According to a piece in the Sydney Morning Herald, communications minister Mitch Fifield will take Ms Buttrose’s nomination to cabinet this week.
If the former magazine editor is approved, she would be the second woman to take the top job at the public broadcaster after Dame Leonie Kramer in the early 1980s.
Buttrose was the founding editor of women’s magazine Cleo and the youngest person to be appointed editor of the Australian Women’s Weekly. Last year she resigned from her position as a panellist on the Network Ten morning show Studio 10 amid rumours of feud with co-host Denise Drysdale.
The 77-year-old star previously revealed she wanted to spend more time with her five grandchildren, as well as on her writing, but had nothing but praise for the talk show.
“I have had a long involvement with Network Ten, stretching back many years.
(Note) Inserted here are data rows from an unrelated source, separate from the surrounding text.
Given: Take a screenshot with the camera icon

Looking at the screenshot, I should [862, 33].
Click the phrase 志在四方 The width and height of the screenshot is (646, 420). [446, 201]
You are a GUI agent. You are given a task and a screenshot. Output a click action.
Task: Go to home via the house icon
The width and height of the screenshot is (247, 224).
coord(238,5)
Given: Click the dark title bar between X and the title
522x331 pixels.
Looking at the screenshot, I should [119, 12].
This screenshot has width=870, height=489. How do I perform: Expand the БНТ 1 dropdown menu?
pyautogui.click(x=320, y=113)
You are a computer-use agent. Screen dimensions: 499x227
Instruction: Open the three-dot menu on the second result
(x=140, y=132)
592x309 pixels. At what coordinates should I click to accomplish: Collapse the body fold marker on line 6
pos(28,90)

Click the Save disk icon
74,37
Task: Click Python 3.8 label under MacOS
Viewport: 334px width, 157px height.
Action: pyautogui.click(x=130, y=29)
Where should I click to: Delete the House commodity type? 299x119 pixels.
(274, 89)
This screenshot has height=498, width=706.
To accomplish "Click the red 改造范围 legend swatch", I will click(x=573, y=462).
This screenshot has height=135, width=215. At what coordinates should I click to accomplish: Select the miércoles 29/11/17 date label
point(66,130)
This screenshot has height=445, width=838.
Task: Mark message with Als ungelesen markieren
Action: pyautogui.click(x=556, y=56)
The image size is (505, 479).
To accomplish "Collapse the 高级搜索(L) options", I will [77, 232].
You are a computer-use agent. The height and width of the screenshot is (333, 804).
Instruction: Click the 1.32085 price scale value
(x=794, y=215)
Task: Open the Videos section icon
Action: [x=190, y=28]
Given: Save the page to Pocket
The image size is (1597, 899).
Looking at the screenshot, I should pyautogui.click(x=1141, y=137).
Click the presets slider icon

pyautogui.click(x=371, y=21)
I’ve had five great years on Studio 10, but it is time for me to move on and focus on other parts of my life, including spending more time with my grandchildren and writing,” she said at the time.
Meanwhile, Channel 10 hailed her as a “legendary media editor, business person, television personality, best-selling author and dedicated community and welfare contributor” in its statement. “Her experience, intelligence, warmth and insights have been an invaluable part of the show,” the network said.
The television host was one of the founding panelists on Studio 10 when it launched in 2013, along with co-hosts Sarah Harris, Joe Hildebrand and Jessica Rowe.
The appointment of Buttrose will end a difficult period for the public broadcaster following the ugly departure of Justin Milne and managing director Michelle Guthrie.
Guthrie sensationally claimed Milne touched her “inappropriately” in a bombshell TV interview last year.
Appearing on ABC’s 4 Corners program, the former boss alleged Milne touched her at a board dinner in November two years ago, adding: “It was inappropriate behaviour.”
When asked by reporter Sarah Ferguson if the behaviour was physical, Guthrie replied: “Inappropriate touching is the best description of it. I felt icky, it was inappropriate, it was unprofessional.”
She claimed the alleged scandal did not affect their working relationship, adding: “But it was certainly in [my] mind that in social settings… I tried to avoid putting myself into situations where that might recur.”